**ABOUT THIS TASK:** Starting at the first line of the data, please print exactly those lines through the one that holds "Collapse the Betriebssysteme forum category", omitting every picture.

**Dataset entries:**
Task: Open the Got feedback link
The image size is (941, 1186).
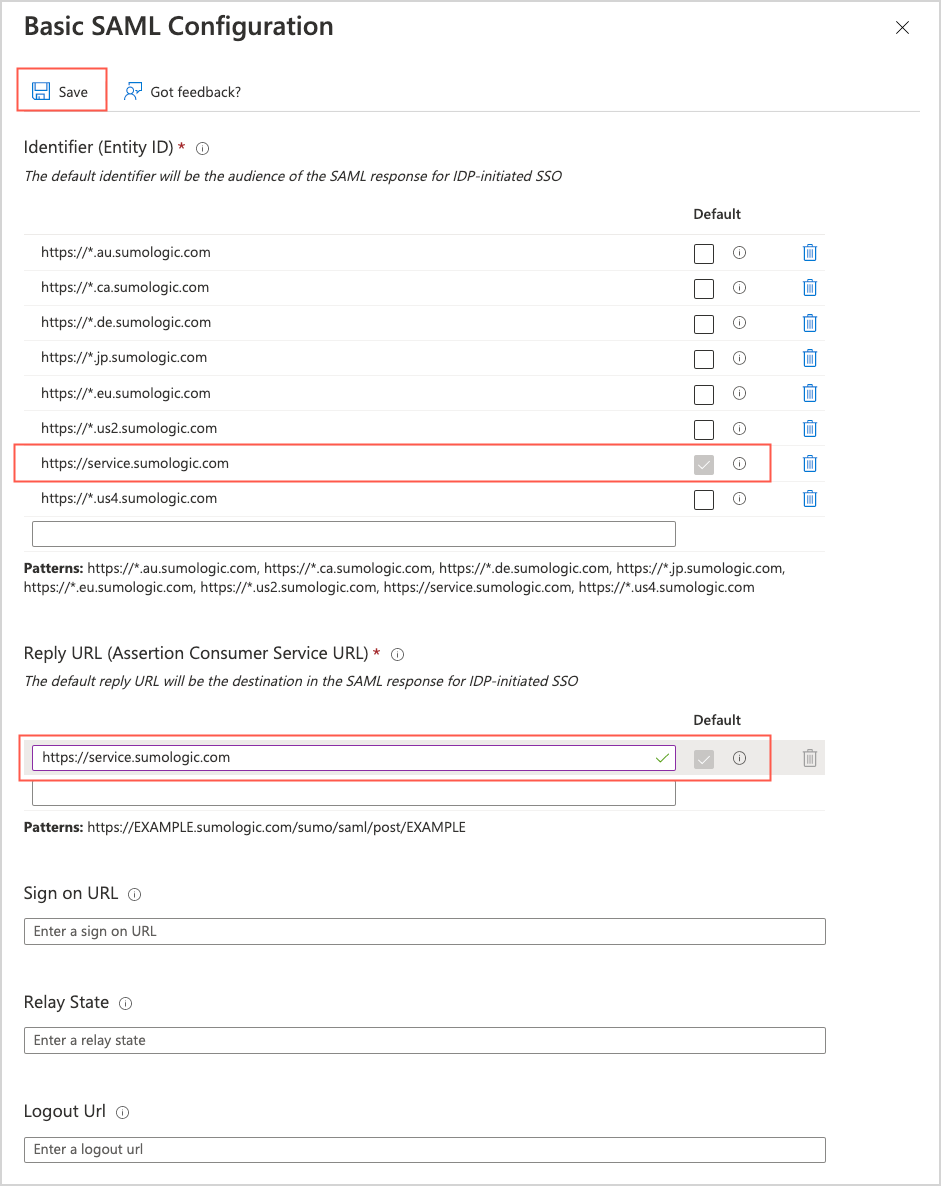Action: [182, 92]
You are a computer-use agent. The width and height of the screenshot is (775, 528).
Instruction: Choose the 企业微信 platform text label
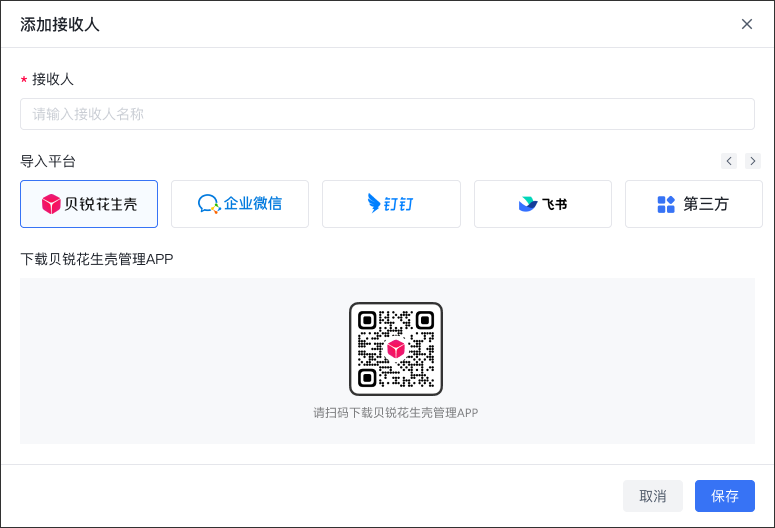click(252, 204)
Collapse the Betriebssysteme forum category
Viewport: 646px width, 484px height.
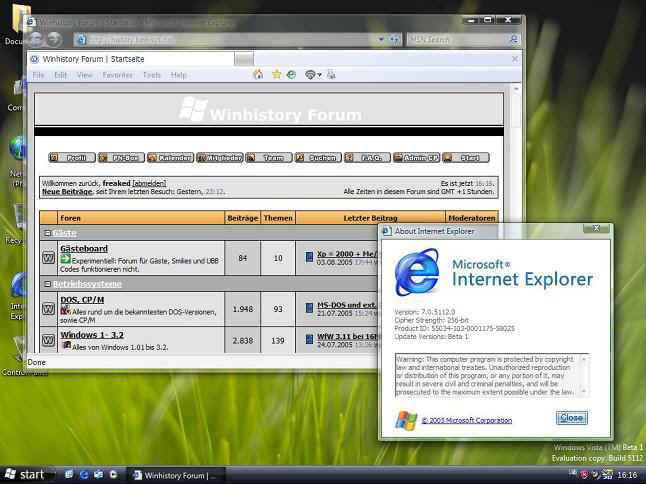pos(46,283)
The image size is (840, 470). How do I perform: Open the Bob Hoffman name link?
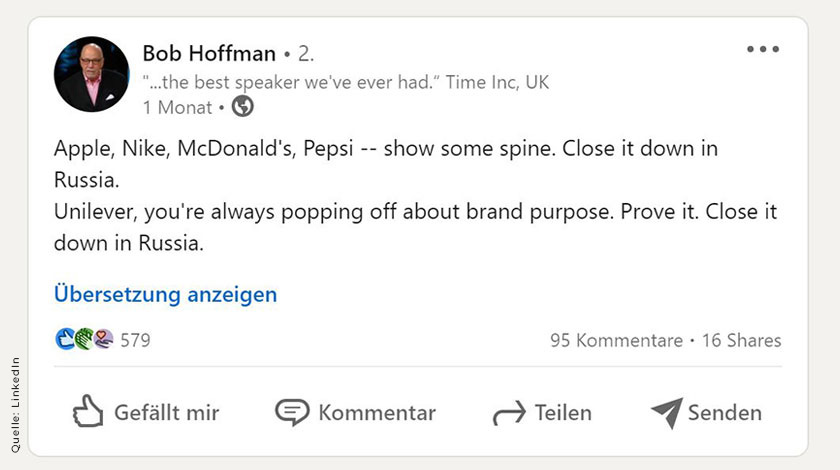tap(209, 54)
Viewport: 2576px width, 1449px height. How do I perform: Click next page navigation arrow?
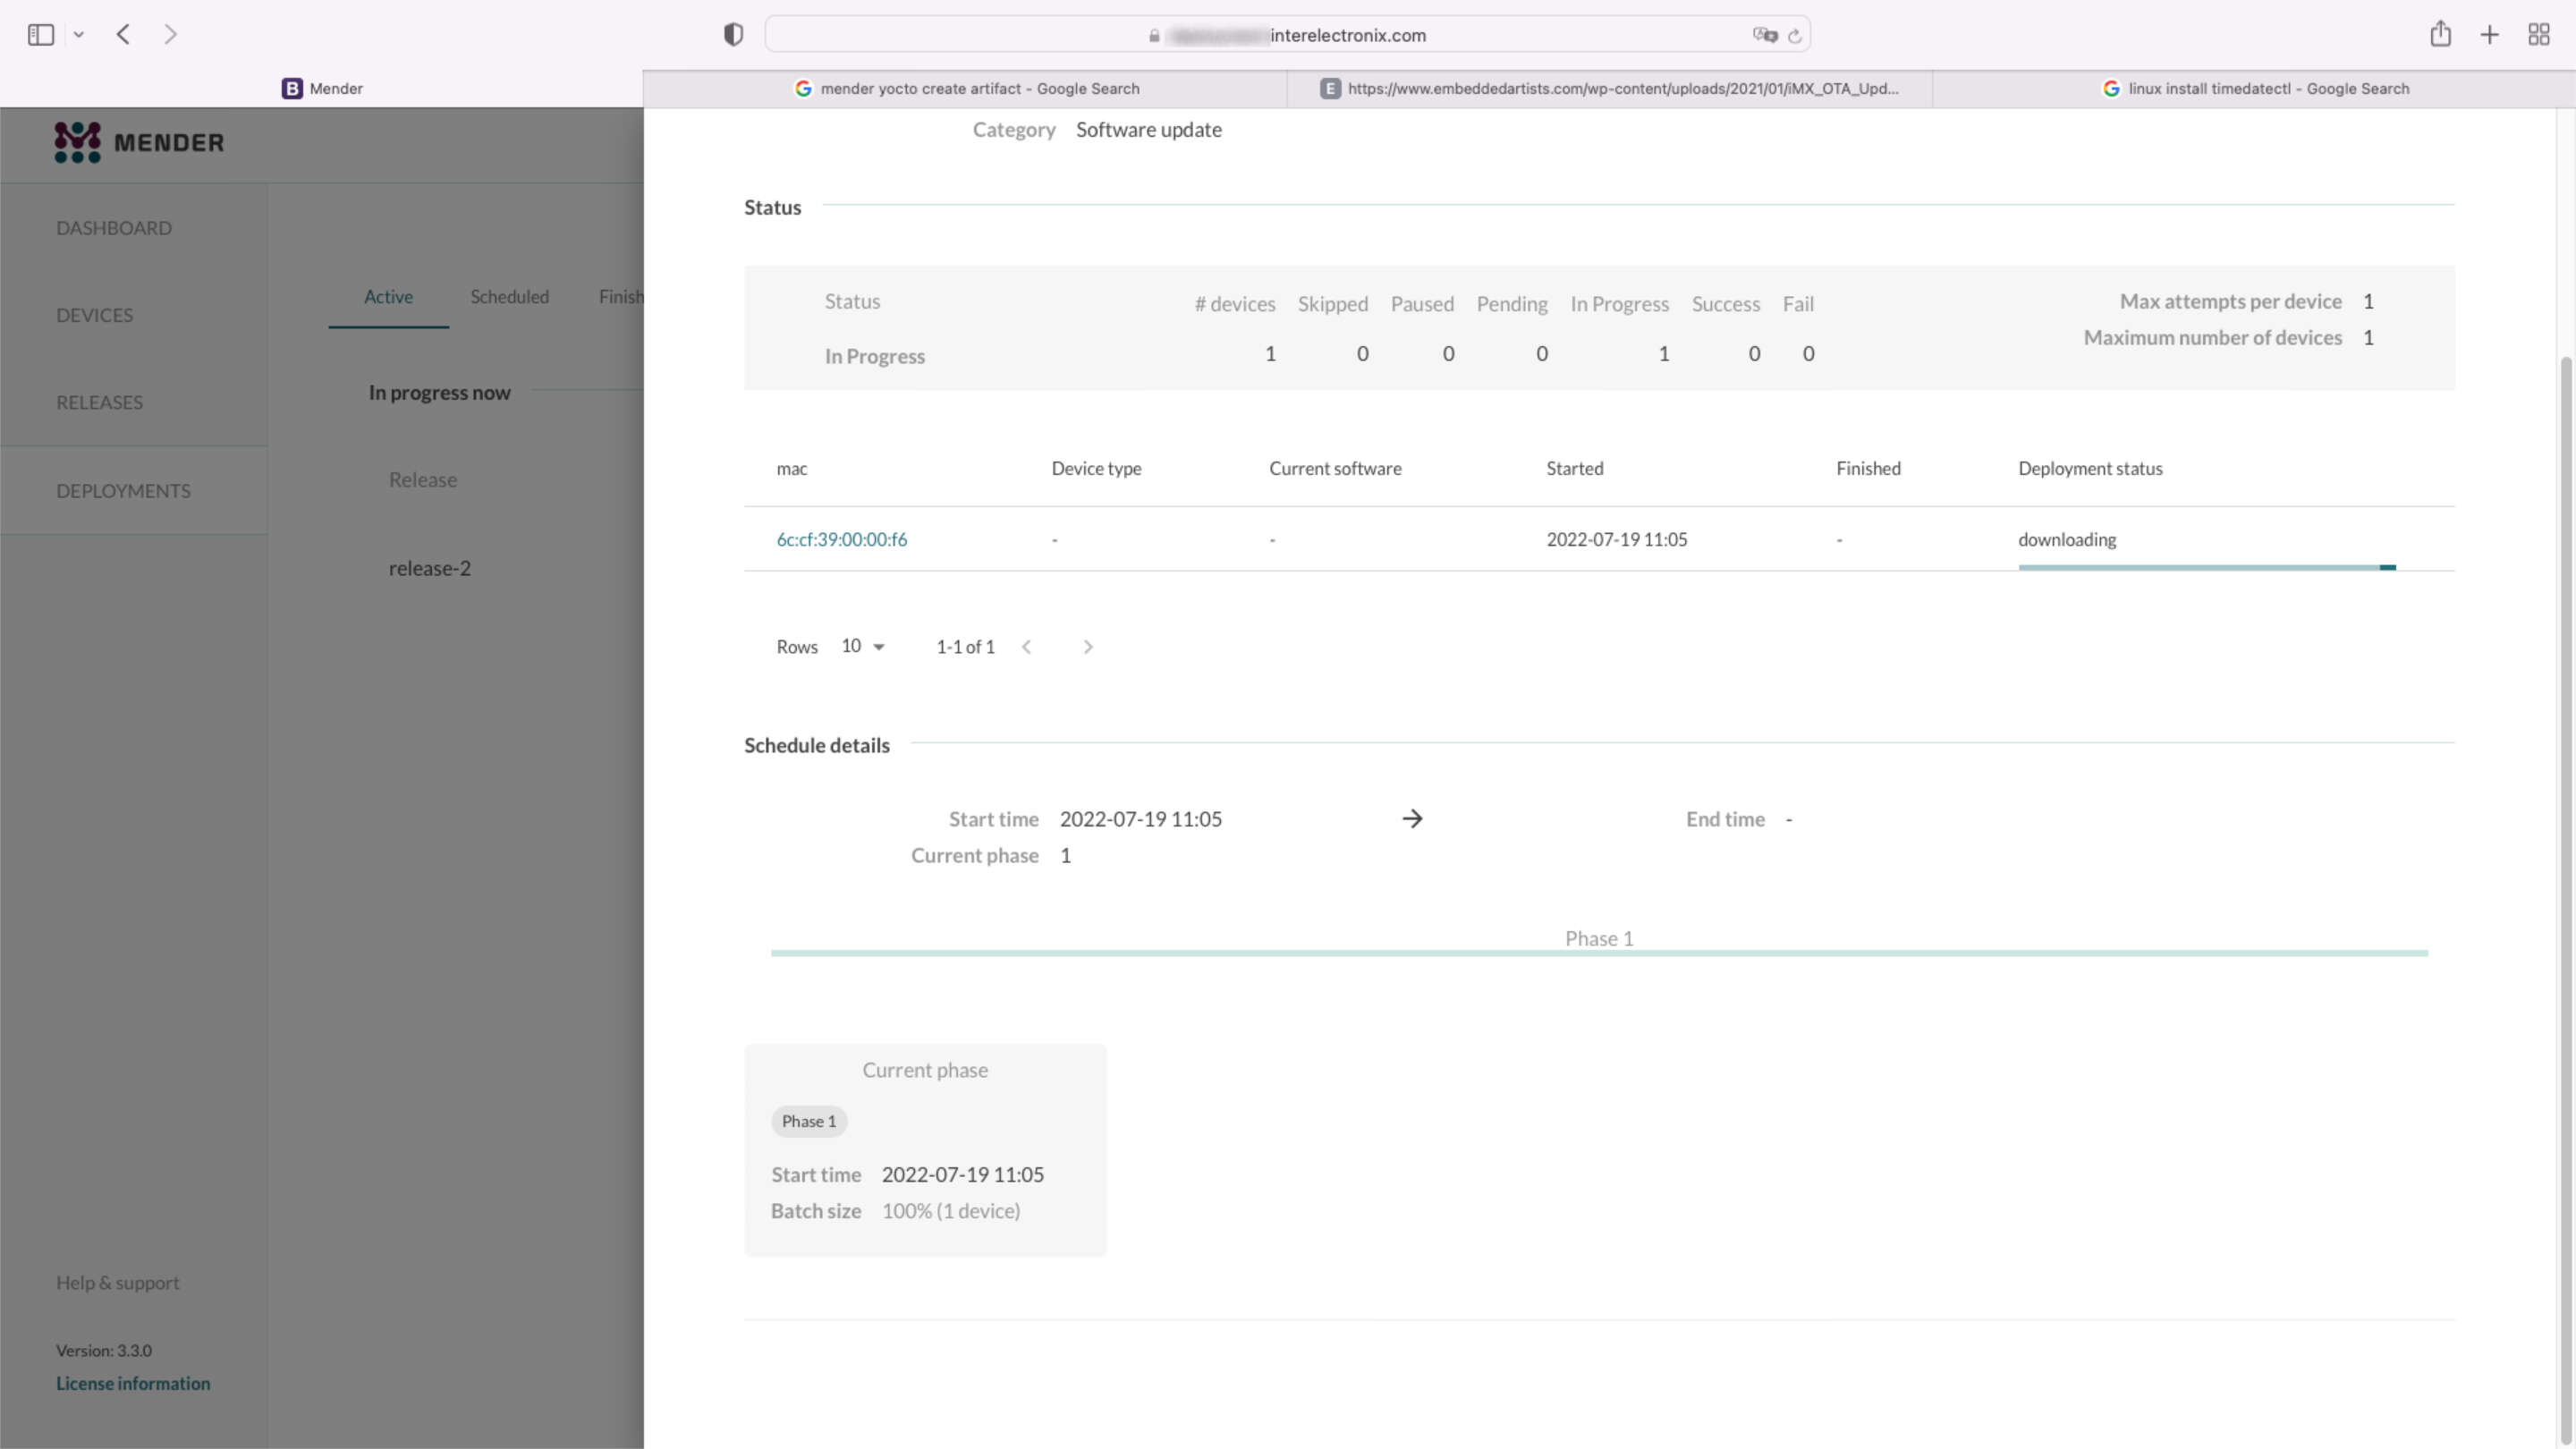(1088, 644)

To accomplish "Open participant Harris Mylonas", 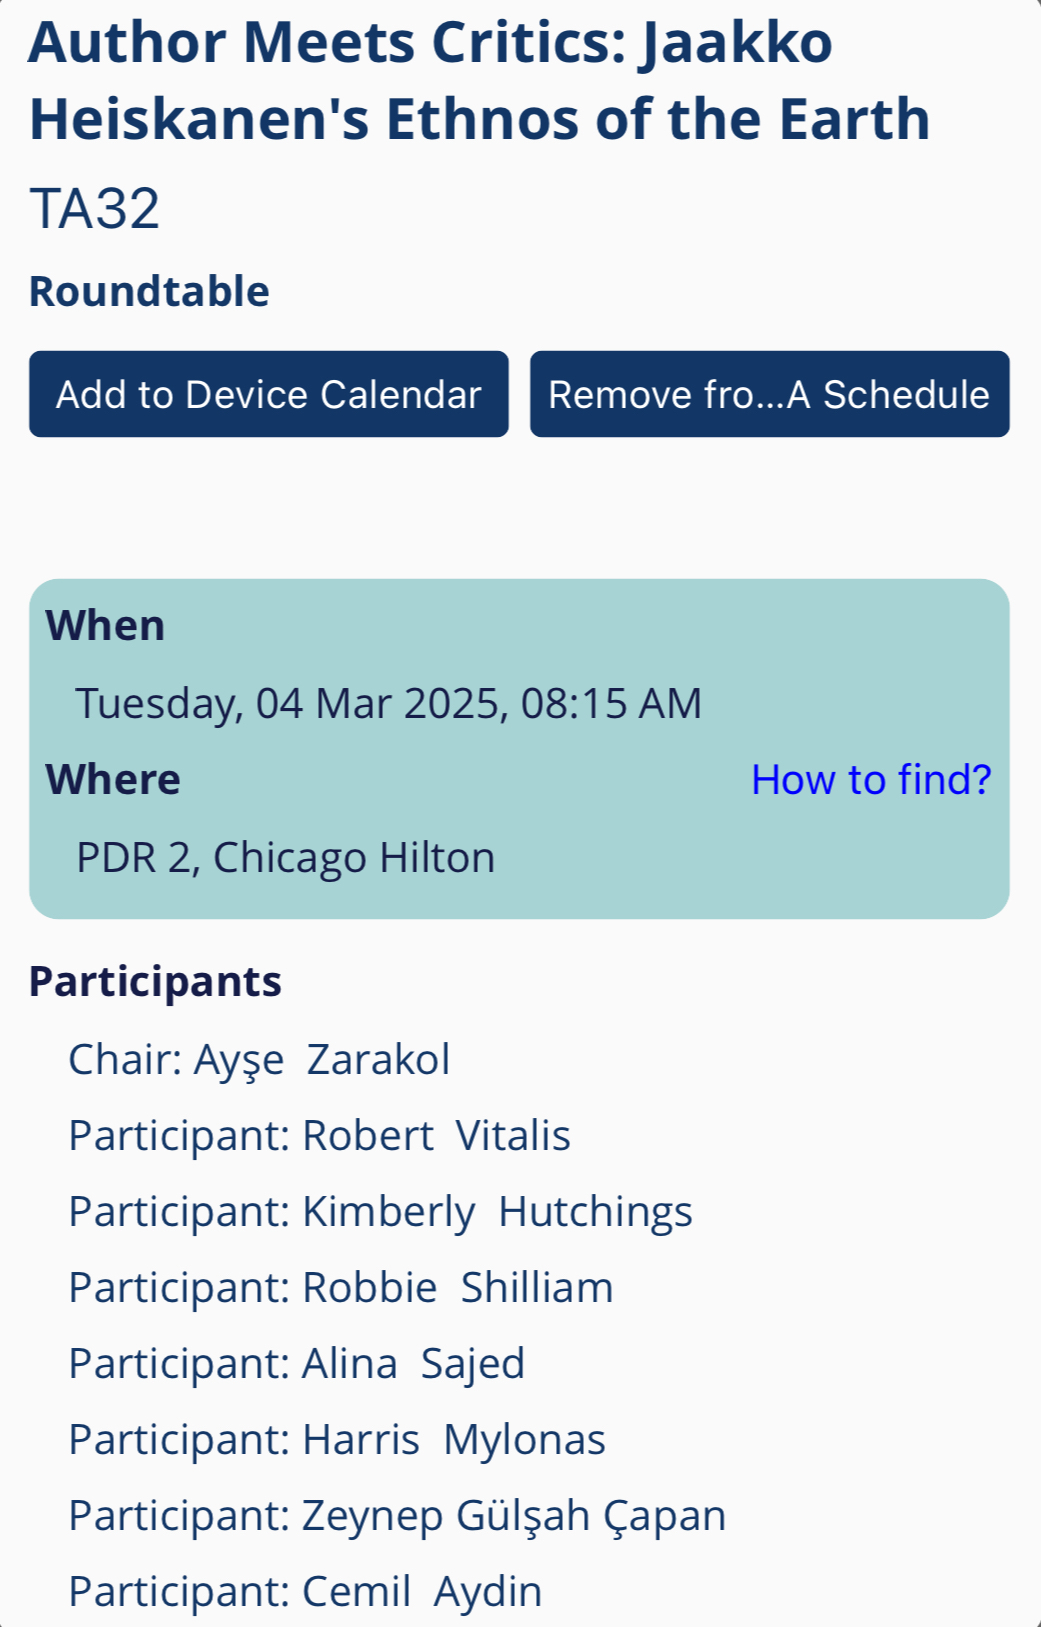I will [336, 1439].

**ANSWER TO THE PROBLEM:**
Task: Open the Got feedback link
The image size is (941, 1186).
Action: [182, 92]
You are a computer-use agent. The width and height of the screenshot is (775, 528).
Instruction: Choose the 企业微信 platform text label
click(252, 204)
Collapse the Betriebssysteme forum category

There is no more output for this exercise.